## [Exercise goal]
Look through the listing below for the line with "Instruction: Click the" and the line with "Confirm changes with the green checkmark icon". Copy both, along with every line between them, exactly and with no pictures.

■ ■ ■ ■ ■

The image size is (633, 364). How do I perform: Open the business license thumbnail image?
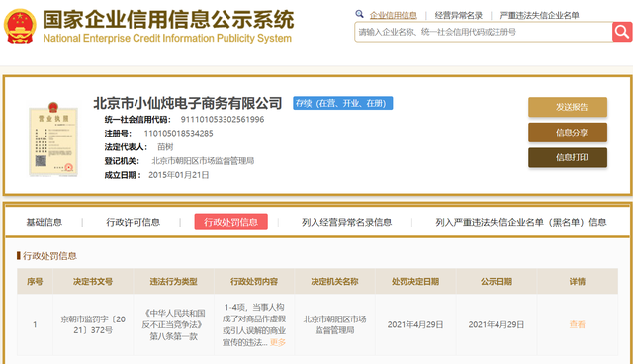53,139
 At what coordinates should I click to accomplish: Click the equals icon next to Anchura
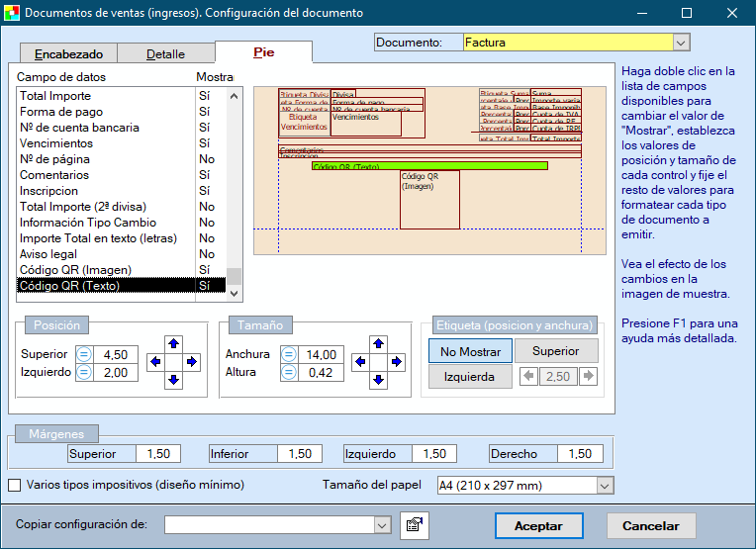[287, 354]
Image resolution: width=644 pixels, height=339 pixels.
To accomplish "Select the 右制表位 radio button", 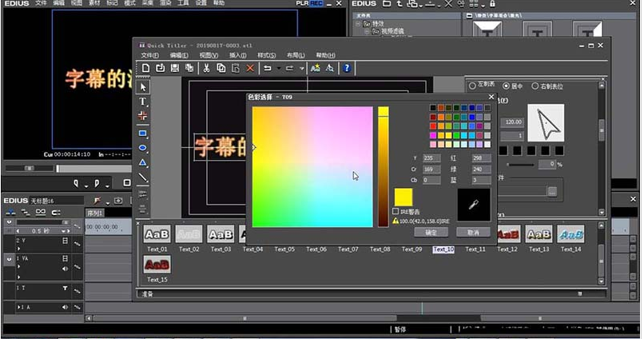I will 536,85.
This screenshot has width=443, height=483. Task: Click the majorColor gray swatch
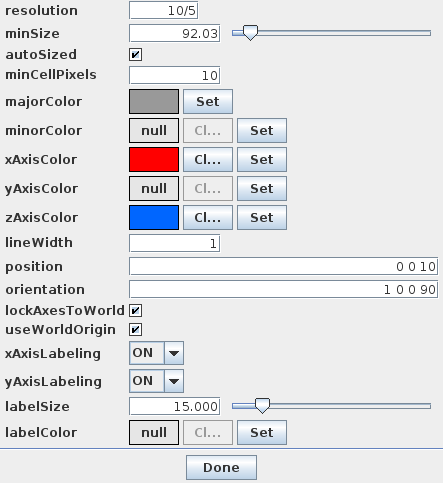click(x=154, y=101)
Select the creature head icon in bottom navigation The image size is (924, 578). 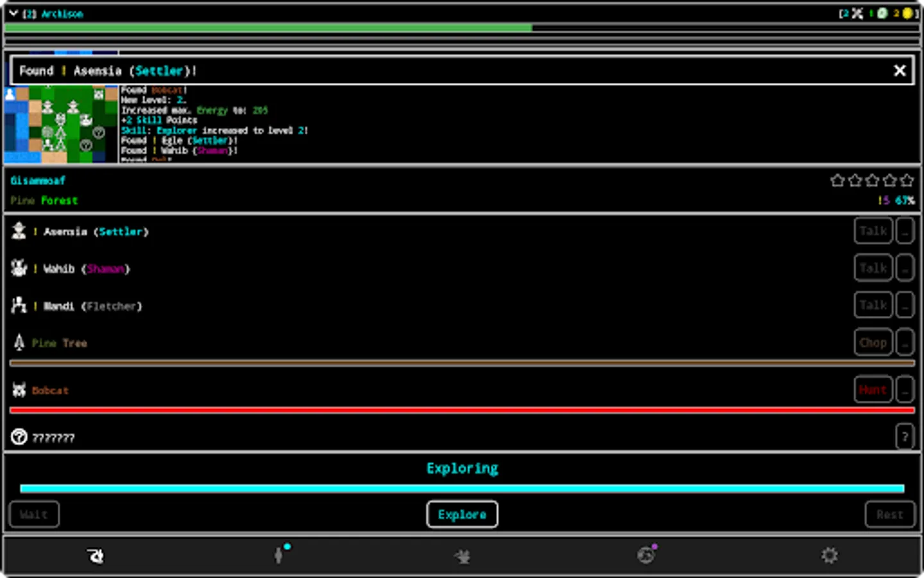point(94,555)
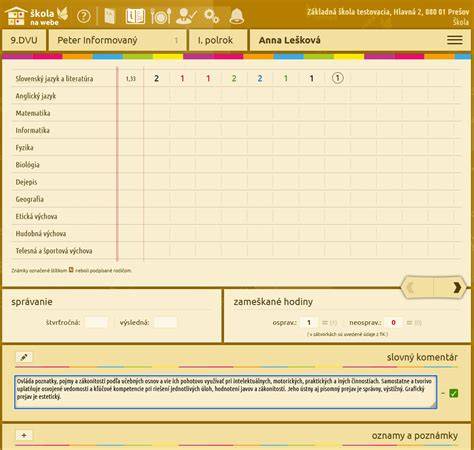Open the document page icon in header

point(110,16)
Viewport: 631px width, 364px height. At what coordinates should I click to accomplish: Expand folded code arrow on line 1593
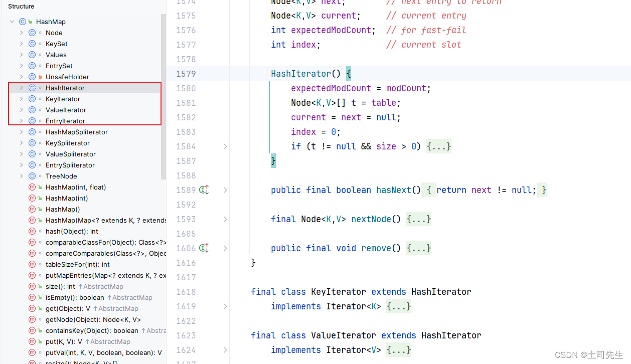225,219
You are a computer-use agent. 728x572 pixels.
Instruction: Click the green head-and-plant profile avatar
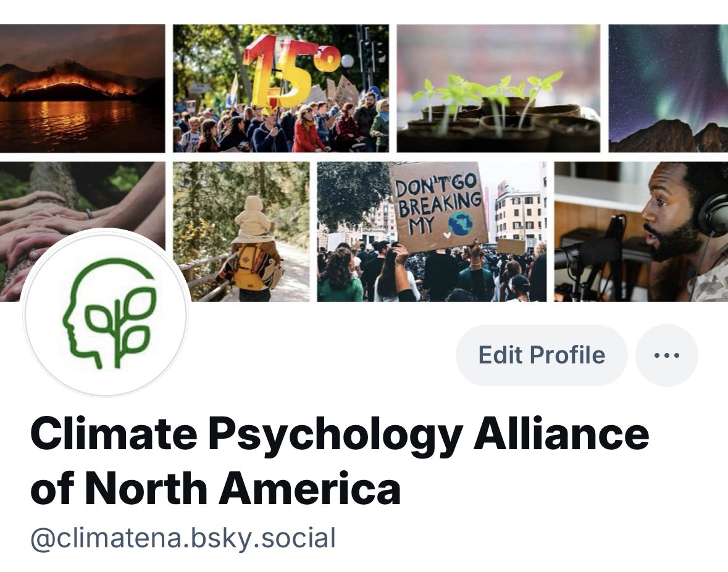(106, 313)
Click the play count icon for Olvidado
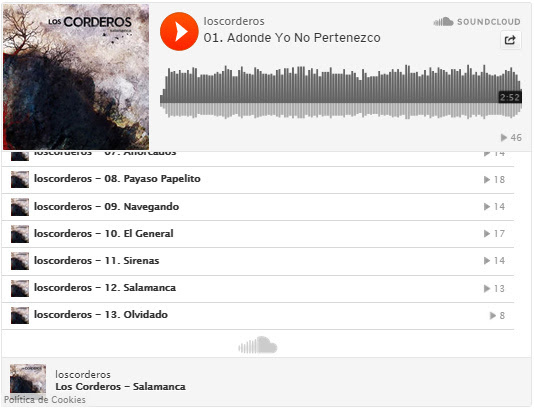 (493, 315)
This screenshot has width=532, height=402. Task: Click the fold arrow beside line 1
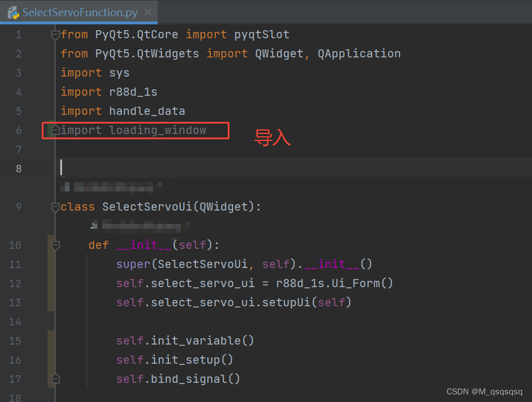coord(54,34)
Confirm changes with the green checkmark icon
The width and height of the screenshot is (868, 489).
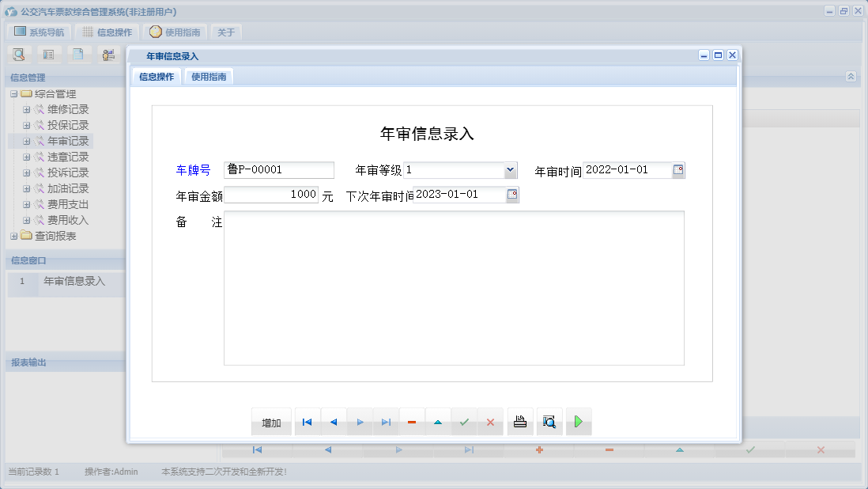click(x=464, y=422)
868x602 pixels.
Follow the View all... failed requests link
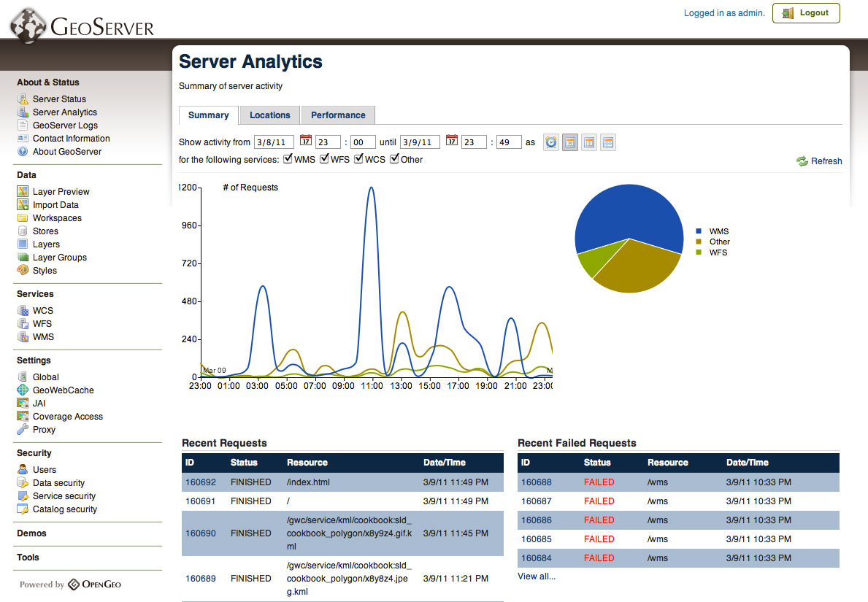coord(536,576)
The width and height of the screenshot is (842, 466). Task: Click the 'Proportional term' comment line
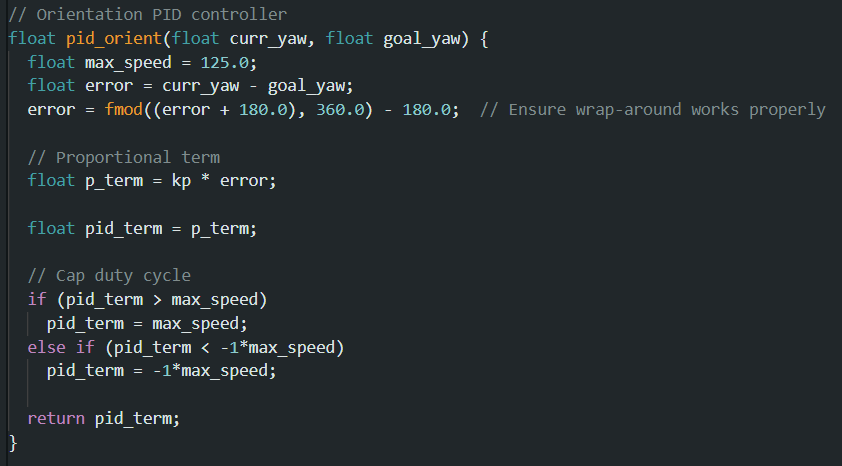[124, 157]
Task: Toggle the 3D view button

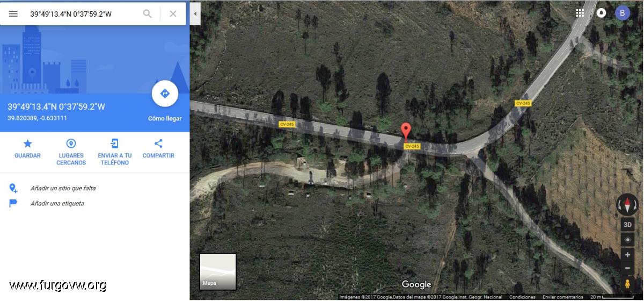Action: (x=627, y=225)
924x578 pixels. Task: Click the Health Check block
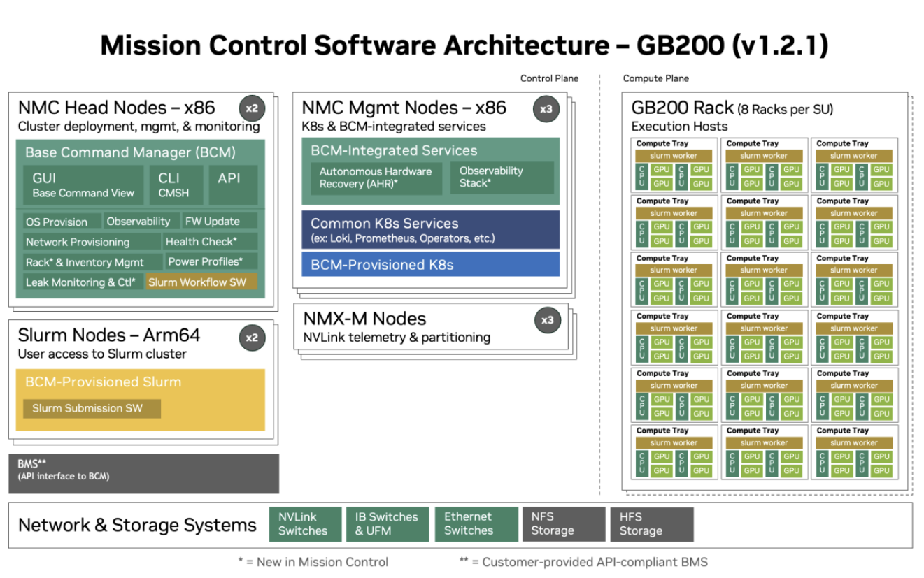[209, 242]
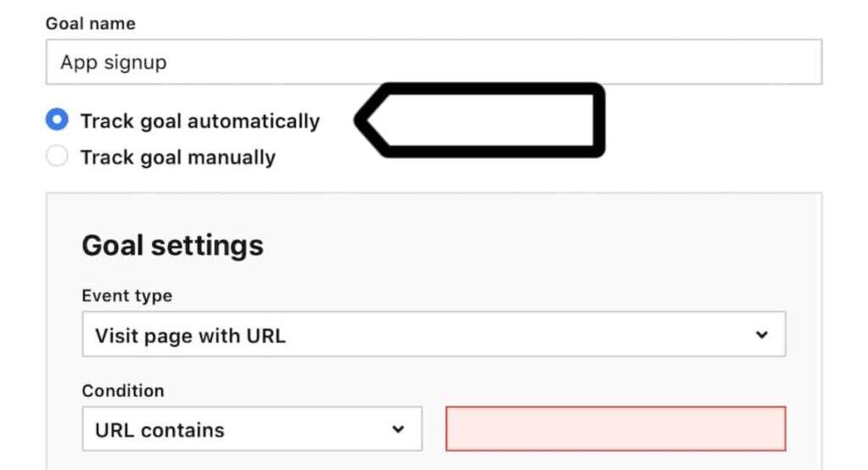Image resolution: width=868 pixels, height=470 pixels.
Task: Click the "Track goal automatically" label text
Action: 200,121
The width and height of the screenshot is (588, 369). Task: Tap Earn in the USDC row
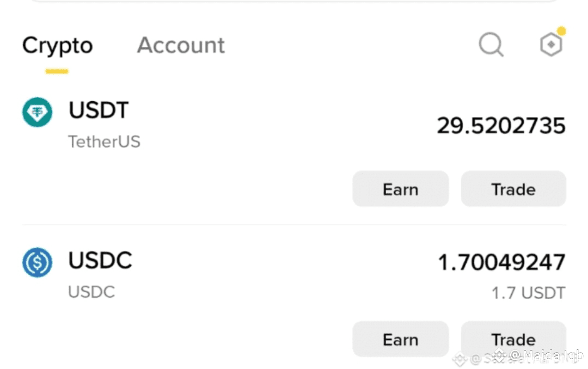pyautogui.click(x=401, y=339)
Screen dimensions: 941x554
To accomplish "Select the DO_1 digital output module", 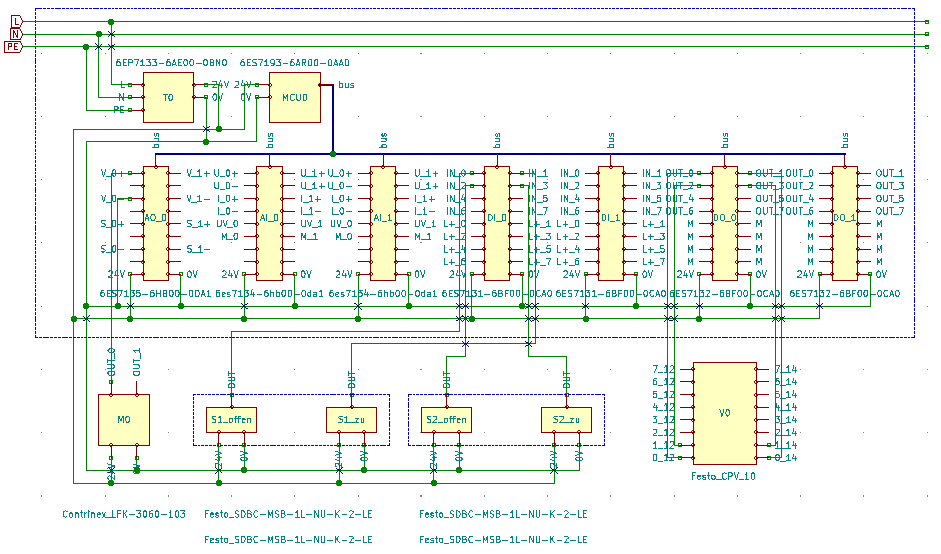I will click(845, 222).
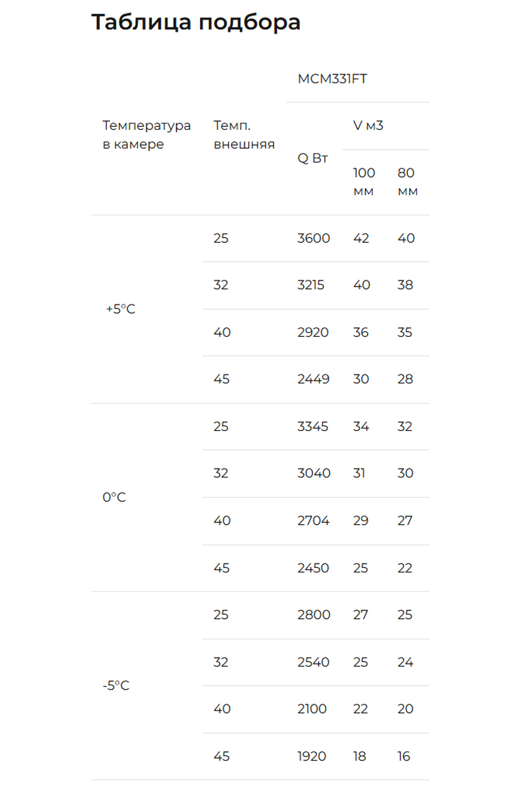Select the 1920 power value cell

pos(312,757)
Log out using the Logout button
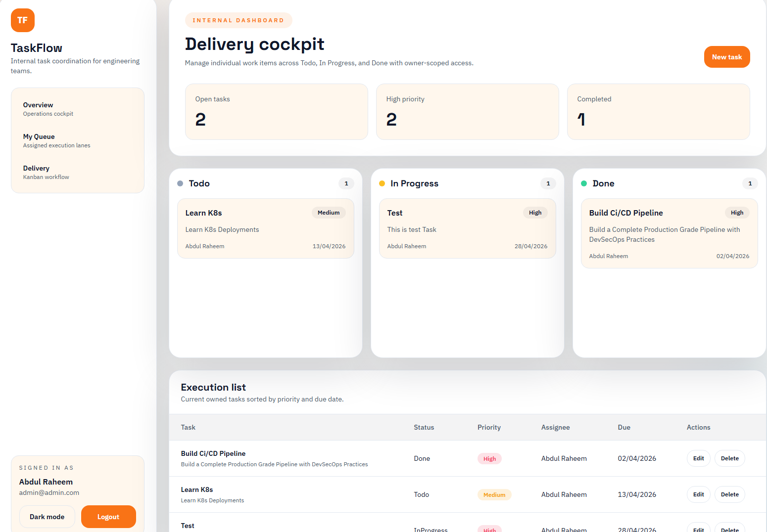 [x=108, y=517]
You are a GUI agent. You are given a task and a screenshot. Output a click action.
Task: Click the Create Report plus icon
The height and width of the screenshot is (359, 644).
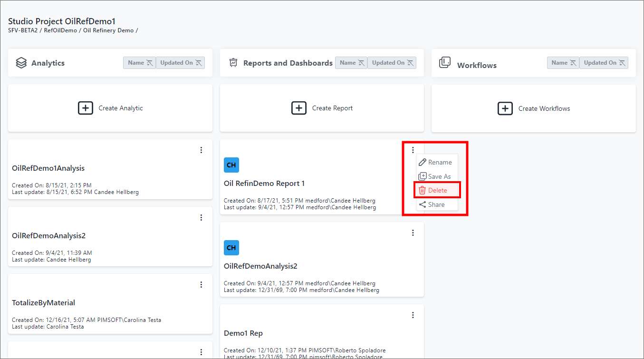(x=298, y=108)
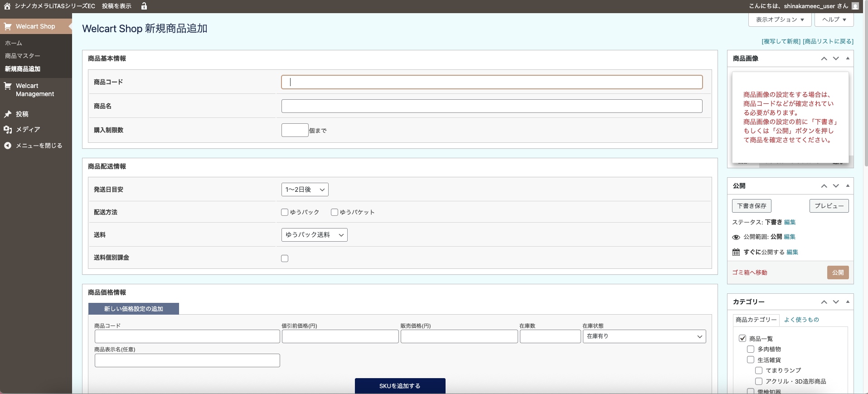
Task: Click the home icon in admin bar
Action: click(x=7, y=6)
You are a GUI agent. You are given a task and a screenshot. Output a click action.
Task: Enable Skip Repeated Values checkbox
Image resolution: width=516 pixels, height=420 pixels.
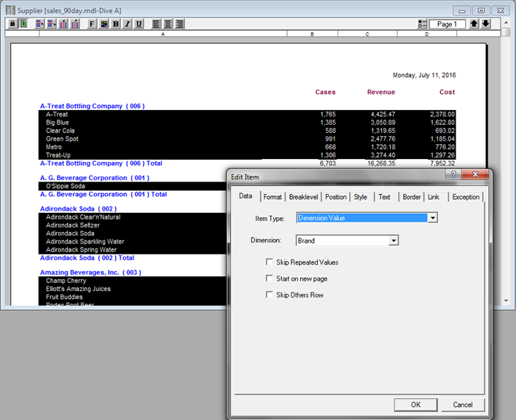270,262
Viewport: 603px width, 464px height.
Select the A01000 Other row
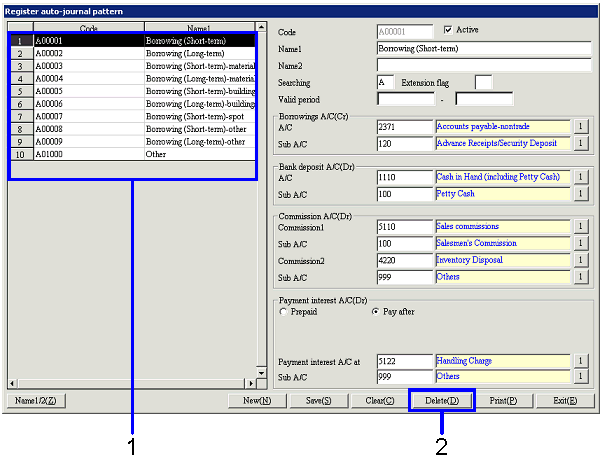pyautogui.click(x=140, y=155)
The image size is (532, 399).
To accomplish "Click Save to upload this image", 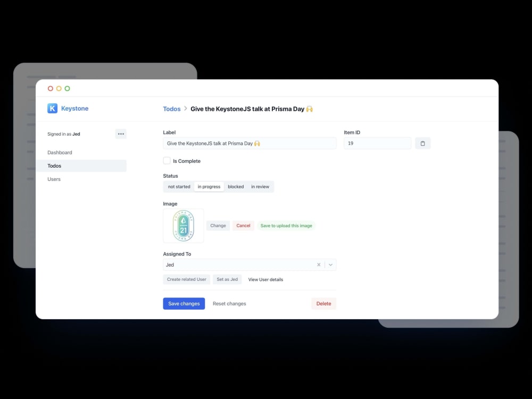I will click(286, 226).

■ ■ ■ ■ ■

## [Response to the exercise]
Instruction: Click the green head-and-plant profile avatar
(106, 313)
Click the play count icon for Olvidado
 (493, 315)
This screenshot has width=532, height=402. Task: Click the fold arrow beside line 1
coord(54,34)
Confirm changes with the green checkmark icon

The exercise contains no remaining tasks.